From an alcohol-drenched lair, he burst, literally firing from all cylinders. Screen legend Dennis Hopper is known as one of Hollywood’s great proponents of method acting, which in the case of Philippe Mora’s 1976 Australian classic Mad Dog Morgan meant drinking prodigious amounts of booze and behaving like a lunatic.
Stories about Hopper’s wicked gonzo ways and the (fermented) juice that fuelled his performance as the film’s eponymous 19th-century bushranger are many, recapped by Mora in this anecdote-laden piece published shortly before the actor’s death.
By all accounts, the shoot was a wild ride, and the madness didn’t end when the cameras stopped rolling. After filming wrapped, Hopper visited the grave of the real Morgan (believed to have inspired Ned Kelly), drank a bottle of rum, and got arrested and deported the following day “with a blood-alcohol reading that said he should have been clinically dead”.
Failing to make a living from the gold rushes, Morgan fends for himself in the outback and is drawn into a life of crime that sees him locked away for six years. Raped and brutalized, he emerges as a wild outlaw who wreaks a violent path across provincial New South Wales with an Indigenous partner-in-crime named Billy (David Gulpilil).
The film starts slowly but clicks into higher gear when bands of authorities including one played by the late, great Bill Hunter swear black and blue that the lawbreaker’s hide (or scrotum “it might make a good tobacco pouch” says one) will be theirs, and attempt to prevent him crossing the border into Victoria.
“If Morgan crosses the river he will not last 24 hours in Victoria. He will be relentlessly and mercilessly cut down,” says a politician to the press, and at least on the latter, he is right. Morgan crosses the river and like Hopper after a meal of rum and amphetamines, there ain’t no stopping him, at least until a torrent of bullets finally takes him down.

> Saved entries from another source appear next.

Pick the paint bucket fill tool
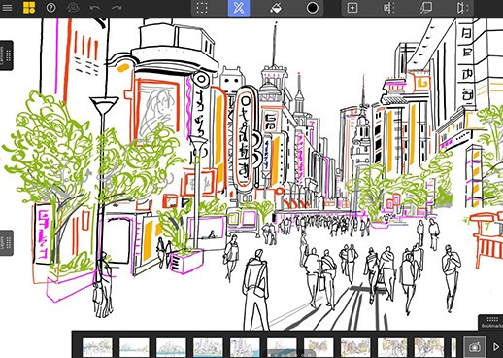The height and width of the screenshot is (358, 503). click(x=276, y=8)
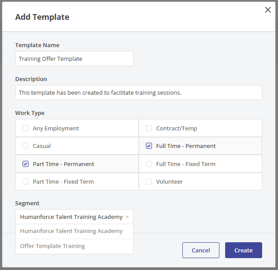Tick the Full Time - Fixed Term checkbox

tap(149, 164)
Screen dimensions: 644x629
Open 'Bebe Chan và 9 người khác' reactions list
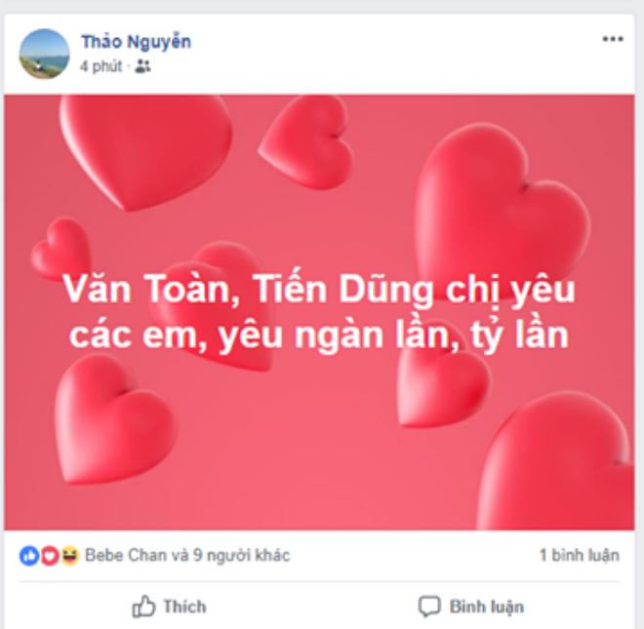pyautogui.click(x=187, y=556)
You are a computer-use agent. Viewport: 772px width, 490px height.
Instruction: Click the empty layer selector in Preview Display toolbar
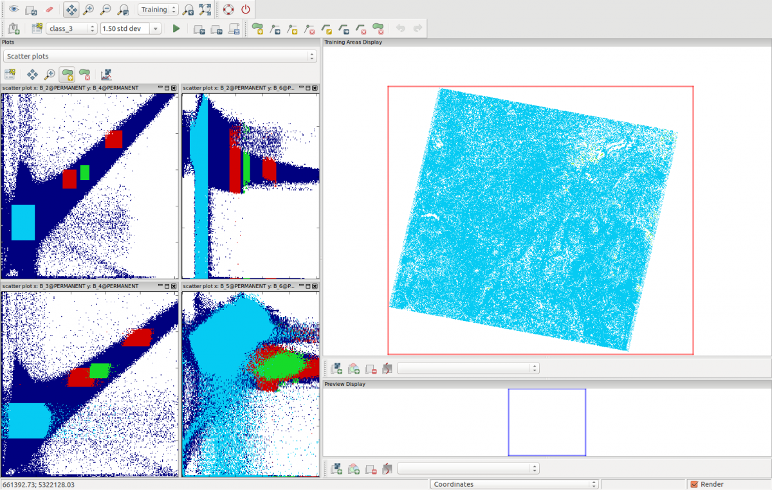(x=468, y=468)
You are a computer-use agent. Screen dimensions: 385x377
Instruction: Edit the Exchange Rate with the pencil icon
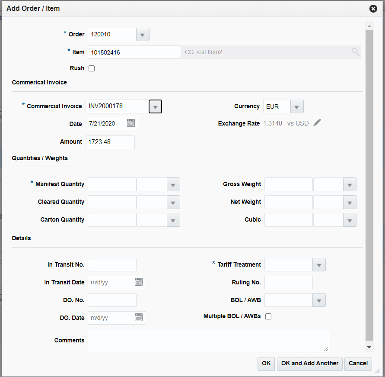(317, 122)

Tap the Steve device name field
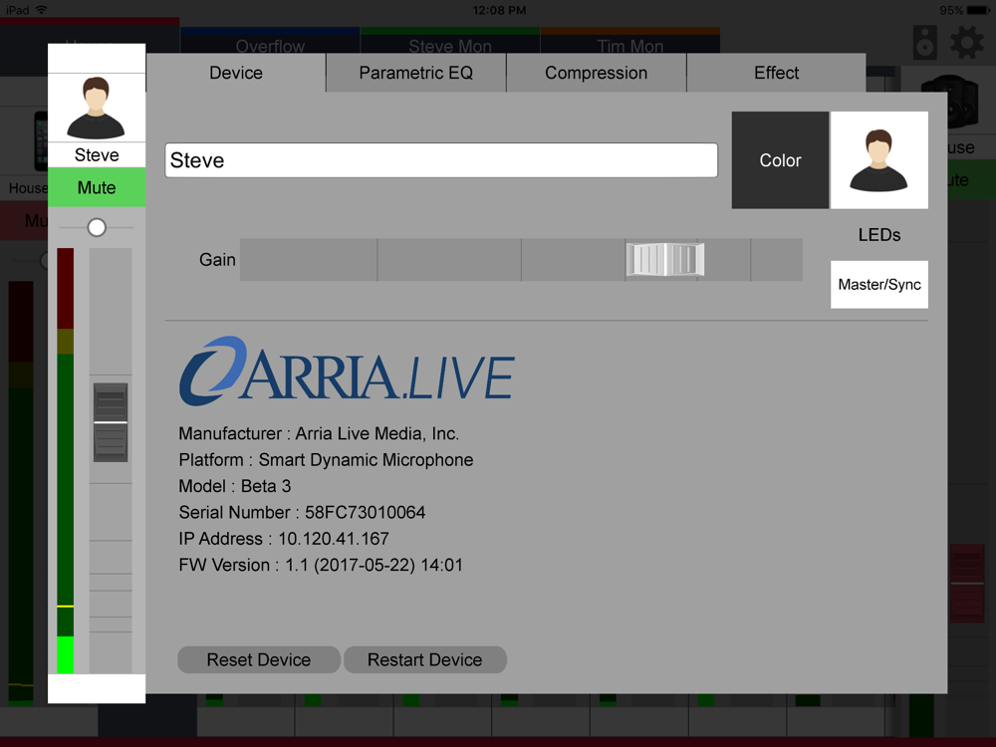[x=440, y=160]

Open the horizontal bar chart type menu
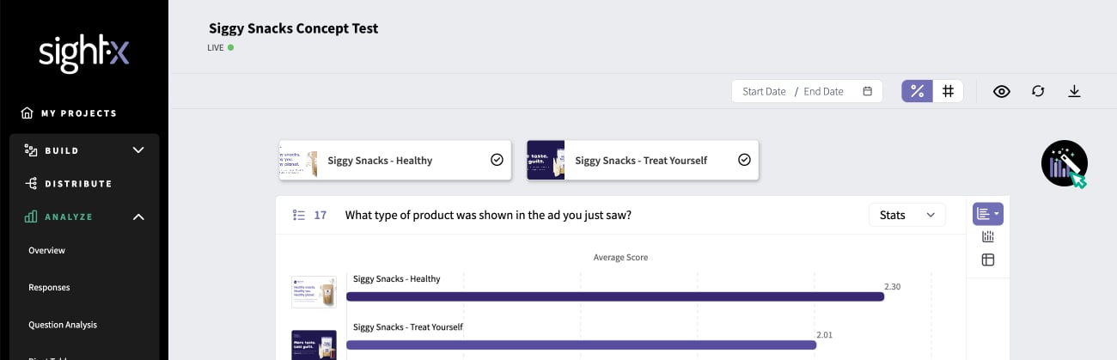(x=988, y=214)
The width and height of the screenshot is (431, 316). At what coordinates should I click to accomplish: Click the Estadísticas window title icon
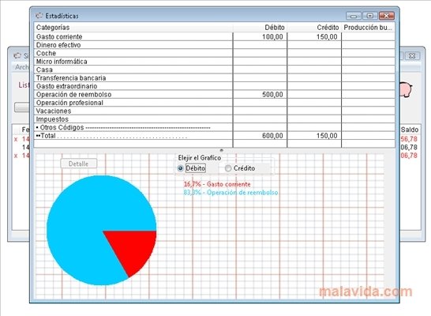click(39, 16)
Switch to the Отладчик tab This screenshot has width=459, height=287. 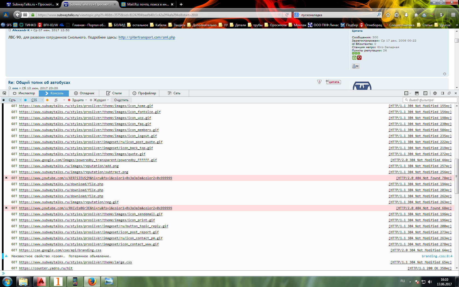[x=84, y=93]
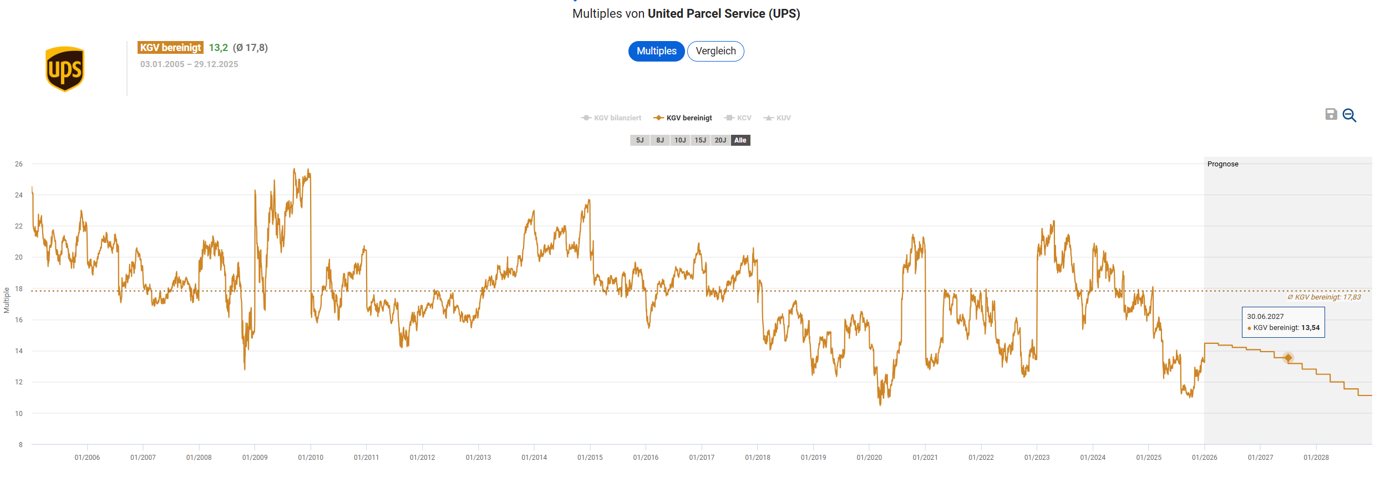Click the orange KGV bereinigt badge

[x=170, y=48]
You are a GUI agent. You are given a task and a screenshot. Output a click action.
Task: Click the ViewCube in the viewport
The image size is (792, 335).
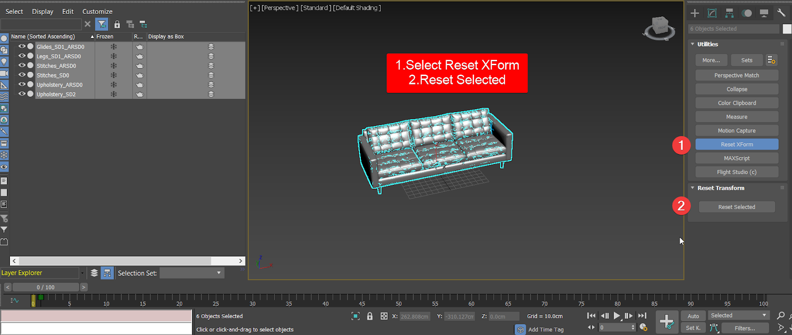(659, 27)
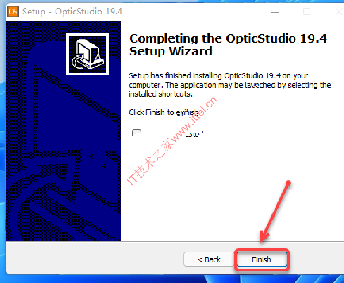Click the OpticStudio OS icon in title bar
This screenshot has height=283, width=344.
click(13, 12)
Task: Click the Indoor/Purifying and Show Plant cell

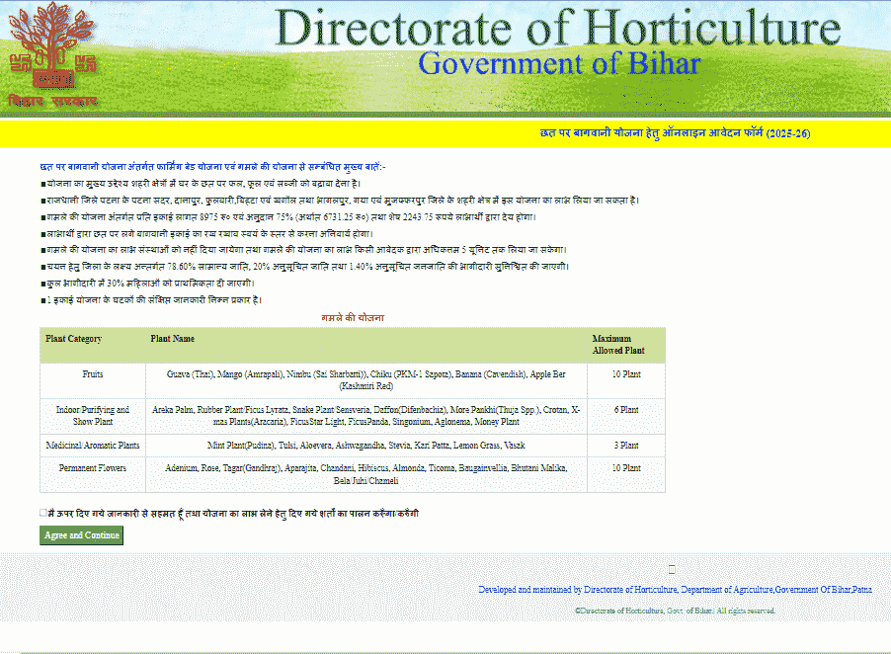Action: point(93,415)
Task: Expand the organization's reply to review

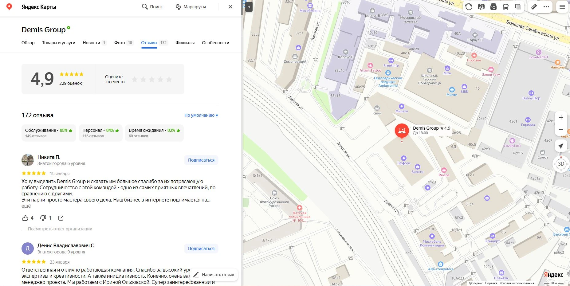Action: coord(60,229)
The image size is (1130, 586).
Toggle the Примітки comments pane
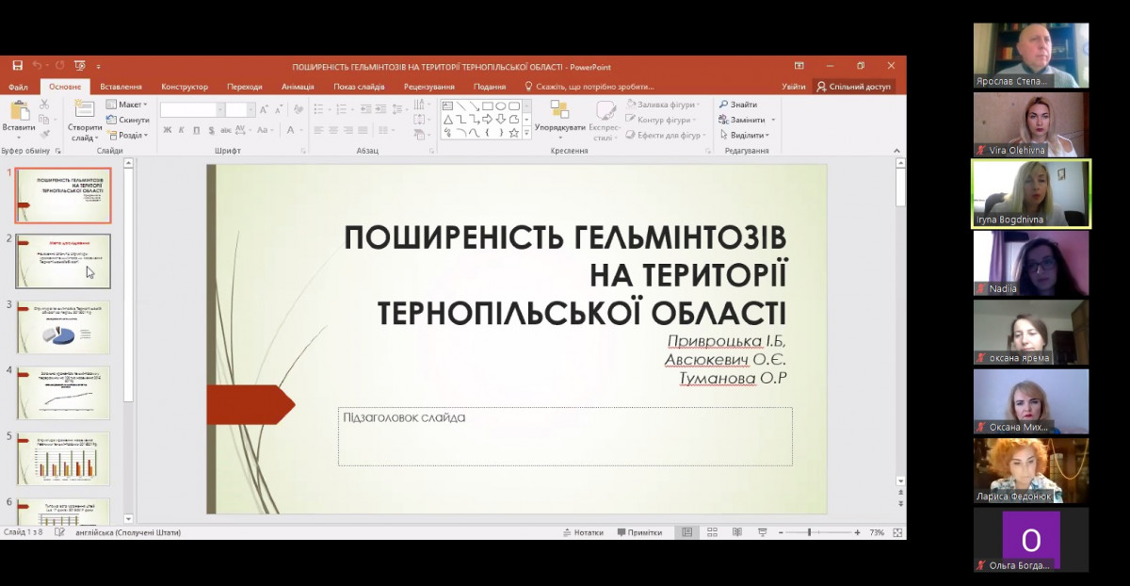pos(639,532)
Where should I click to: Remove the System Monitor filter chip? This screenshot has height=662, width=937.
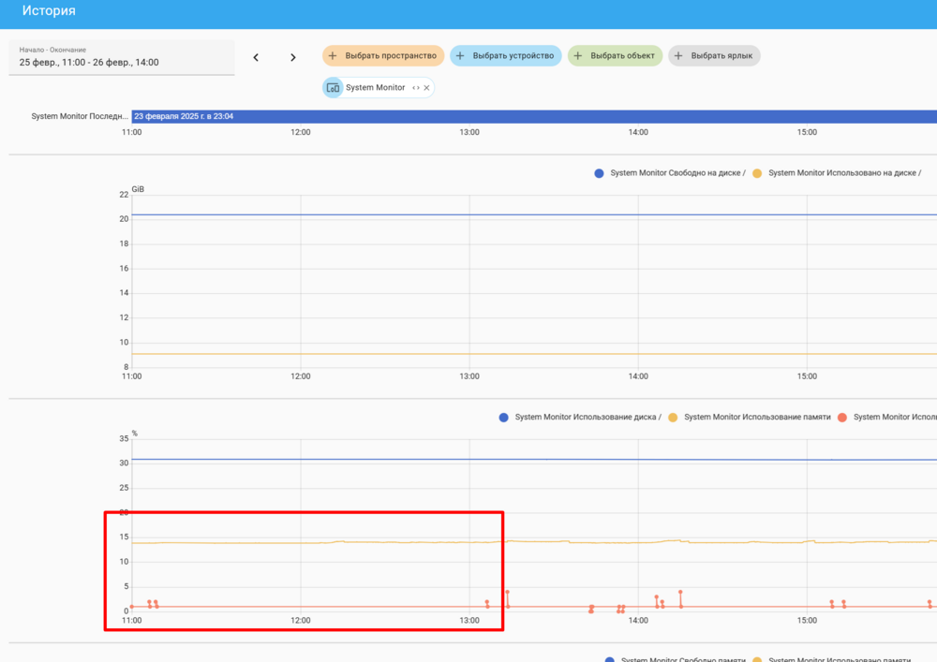tap(427, 88)
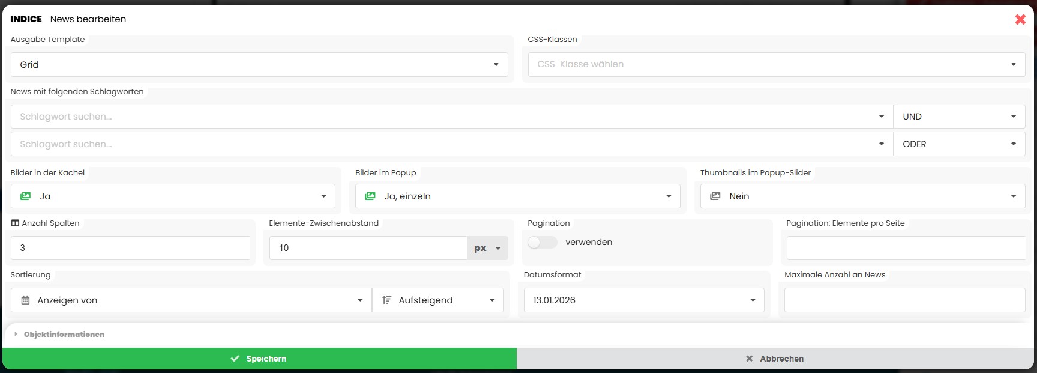Viewport: 1037px width, 373px height.
Task: Close the dialog with the red X
Action: (x=1020, y=19)
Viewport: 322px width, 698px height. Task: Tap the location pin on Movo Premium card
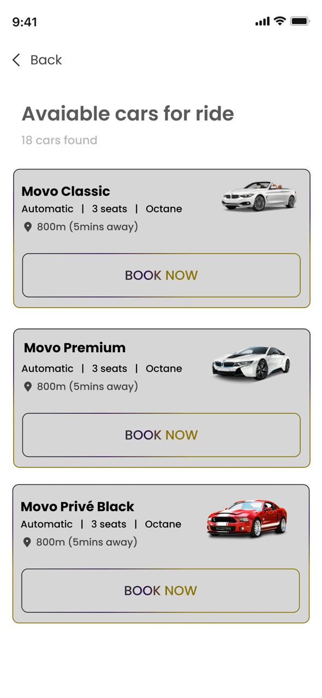point(28,386)
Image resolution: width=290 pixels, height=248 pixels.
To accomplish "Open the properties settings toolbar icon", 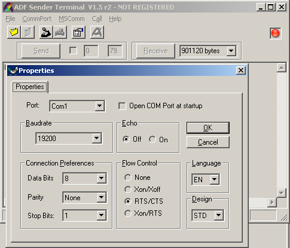I will click(78, 32).
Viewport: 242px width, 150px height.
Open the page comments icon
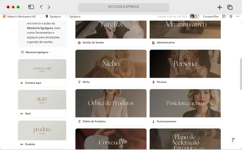224,16
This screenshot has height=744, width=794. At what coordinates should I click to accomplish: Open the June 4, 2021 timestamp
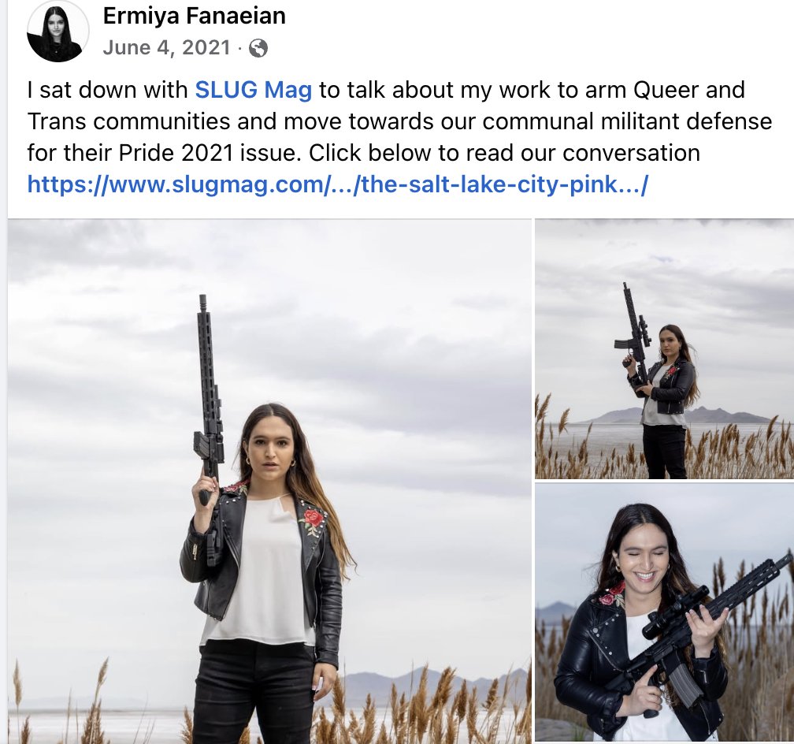pyautogui.click(x=167, y=47)
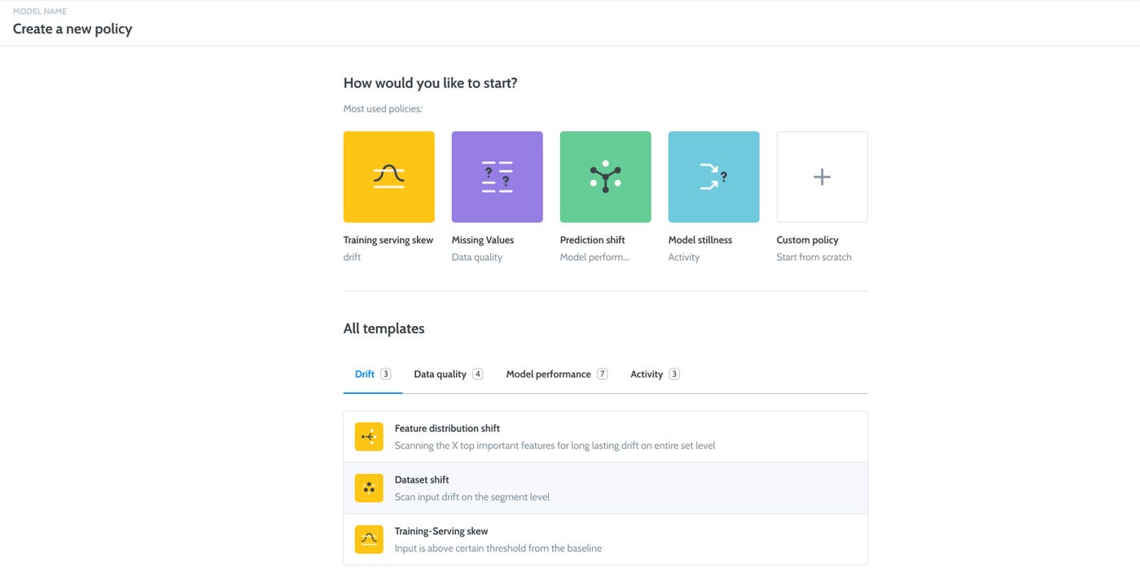Image resolution: width=1140 pixels, height=578 pixels.
Task: Click the Create a new policy heading
Action: click(x=72, y=28)
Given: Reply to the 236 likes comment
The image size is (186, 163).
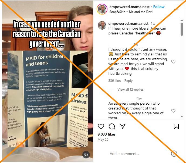Looking at the screenshot, I should pos(128,81).
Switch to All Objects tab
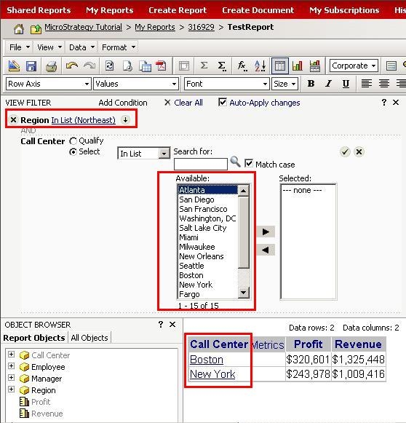Image resolution: width=406 pixels, height=423 pixels. tap(89, 338)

With the exception of a dream-like scene edited in reverse, depicting a man on fire leaping from a cliff into a river, Mad Dog Morgan is mostly shot in a classical style, with naturalistic editing and lots of mid-shots.
Morgan is a great Australian character, part of a long pantheon of mythic-like outlaws and renegade folk heroes partly motivated by deep-seated disrespect for authorities. Dennis Hopper’s all-guns-blazing style was a perfect fit; his monstrously good performance is true to one character’s description of Morgan as “half human, half animal.”
And yet Mora appears to be cautious about shaping the film around his performance as if he were concerned (perhaps understandably) that doing so might jeopardize the rest of the production. The director keeps his character in perspective physically there aren’t many close-ups of Hopper, almost as if the camera was afraid to go there and inter-personally, giving the supporting cast, who are far less interesting, considerable time and space.
Perhaps Mora thought focusing too heavily on Hopper could derail everything, including the actor’s career. But it also says something of the director’s lack of ability or lack of guts to make the most out of a performance so rare and special, so full of recklessness and bravado. In his defense, Hopper was the first Hollywood star Mora had ever worked with and Mad Dog Morgan his first feature film.
In the DVD extras, Mora recalls how David Gulpilil went walkabout mid-shoot and the crew sent Aboriginal trackers to find him. When he returned, Gulpilil explained that he had gone to ask the kookaburras and the trees what they thought about Hopper.
“They all say Dennis is crazy” Gulpilil said. Mora responded: “I could have told you that.”